[BioC] second GenomicRanges request - enable query-self comparison (and so ignoreSelf and ignoreRedundant) for GRangesList objects?
Janet Young
jayoung at fhcrc.org
Fri Jun 20 19:58:52 CEST 2014
thanks very much - got it now, and it's working without the type="any". Nice!
j
On Jun 18, 2014, at 1:50 PM, Valerie Obenchain <vobencha at fhcrc.org> wrote:
> I think Michael forgot to bump the version after his fix so the package didn't propagate. It's bumped now and 1.99.16 should be available w/ biocLite() by noon tomorrow or in svn immediately.
>
> findOverlaps() now works on a GRangesList w/ no subject and the ignore* args as necessary. The default for 'type' is "any" for all findOverlaps() methods.
>
> example(GRangesList) ## for 'grl'
>>> findOverlaps(grl)
>> Hits of length 3
>> queryLength: 3
>> subjectLength: 3
>> queryHits subjectHits
>> <integer> <integer>
>> 1 1 1
>> 2 2 2
>> 3 3 3
>
>
> Valerie
>
> On 06/17/2014 11:54 AM, Janet Young wrote:
>> Thanks very much all - yes, I can now get what I want by adding type="any":
>> findOverlaps( genes_GRL, type="any", ignoreSelf=TRUE, ignoreRedundant=TRUE)
>> I guess in the long term that'll be unnecessary?

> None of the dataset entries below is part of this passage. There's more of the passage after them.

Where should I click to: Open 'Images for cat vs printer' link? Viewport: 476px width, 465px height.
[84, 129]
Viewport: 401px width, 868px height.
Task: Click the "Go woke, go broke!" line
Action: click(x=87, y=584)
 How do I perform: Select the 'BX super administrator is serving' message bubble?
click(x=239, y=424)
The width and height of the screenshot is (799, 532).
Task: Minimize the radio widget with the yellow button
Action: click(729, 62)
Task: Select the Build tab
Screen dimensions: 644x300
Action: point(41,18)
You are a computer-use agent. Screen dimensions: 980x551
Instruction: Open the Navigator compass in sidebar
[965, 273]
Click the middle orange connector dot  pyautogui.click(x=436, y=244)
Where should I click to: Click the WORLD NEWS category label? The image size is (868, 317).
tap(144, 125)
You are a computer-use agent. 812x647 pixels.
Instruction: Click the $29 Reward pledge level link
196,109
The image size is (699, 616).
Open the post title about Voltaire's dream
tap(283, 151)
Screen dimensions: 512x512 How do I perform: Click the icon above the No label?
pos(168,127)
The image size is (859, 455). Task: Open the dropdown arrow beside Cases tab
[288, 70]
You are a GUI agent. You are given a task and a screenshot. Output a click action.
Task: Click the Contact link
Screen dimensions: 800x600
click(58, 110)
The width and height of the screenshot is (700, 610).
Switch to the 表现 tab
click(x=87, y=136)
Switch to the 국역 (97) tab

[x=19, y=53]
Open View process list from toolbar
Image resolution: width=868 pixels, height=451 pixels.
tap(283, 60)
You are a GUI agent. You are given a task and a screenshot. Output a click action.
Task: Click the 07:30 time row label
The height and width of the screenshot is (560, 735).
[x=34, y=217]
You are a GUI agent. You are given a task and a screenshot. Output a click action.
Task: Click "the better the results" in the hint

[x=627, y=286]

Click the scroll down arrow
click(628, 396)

> It seems to make sense to have a default of type="any", to be consistent with all the other findOverlaps methods.
>>
>> Janet
>>
>>
>>
>>
>> On Jun 15, 2014, at 12:35 PM, Valerie Obenchain <vobencha at fhcrc.org> wrote:
>>
>>> Great. Thanks.
>>>
>>> Val
>>>
>>> On 06/14/2014 10:27 PM, Michael Lawrence wrote:
>>>> A GRangesList is a Vector, so that method should work. It just neglected
>>>> to resolve the type argument with match.arg() before forwarding. That's
>>>> now fixed.
>>>>
>>>> Michael
>>>>
>>>>
>>>> On Sat, Jun 14, 2014 at 6:27 PM, Valerie Obenchain <vobencha at fhcrc.org
>>>> <mailto:vobencha at fhcrc.org>> wrote:
>>>>
>>>> Hi Janet, Michael,
>>>>
>>>> Janet, were you able to get what you needed by specifying 'type'?
>>>>
>>>> Michael, which method are you referring to when you say it exists
>>>> but is broken? The only method I see that allows a missing 'subject'
>>>> is query="Vector". Maybe we need to add query="GRangesList"
>>>> subject="missing"?
>>>>
>>>>
>>>> Val
>>>>
>>>>
>>>>
>>>> On 06/11/2014 11:15 AM, Michael Lawrence wrote:
>>>>
>>>> Turns out I added something else. In this case, the method does
>>>> exist, but
>>>> it's just broken. You might have better luck if you specify the type
>>>> argument to findOverlaps, like type="any".
>>>>
>>>>
>>>> On Wed, Jun 11, 2014 at 10:52 AM, Janet Young <jayoung at fhcrc.org
>>>> <mailto:jayoung at fhcrc.org>> wrote:
>>>>
>>>> I'm glad that's on your radar already - nice. I updated all
>>>> devel
>>>> packages this morning - it's not there yet. Here's my new
>>>> sessionInfo():
>>>>
>>>> sessionInfo()
>>>>
>>>> R version 3.1.0 Patched (2014-05-26 r65771)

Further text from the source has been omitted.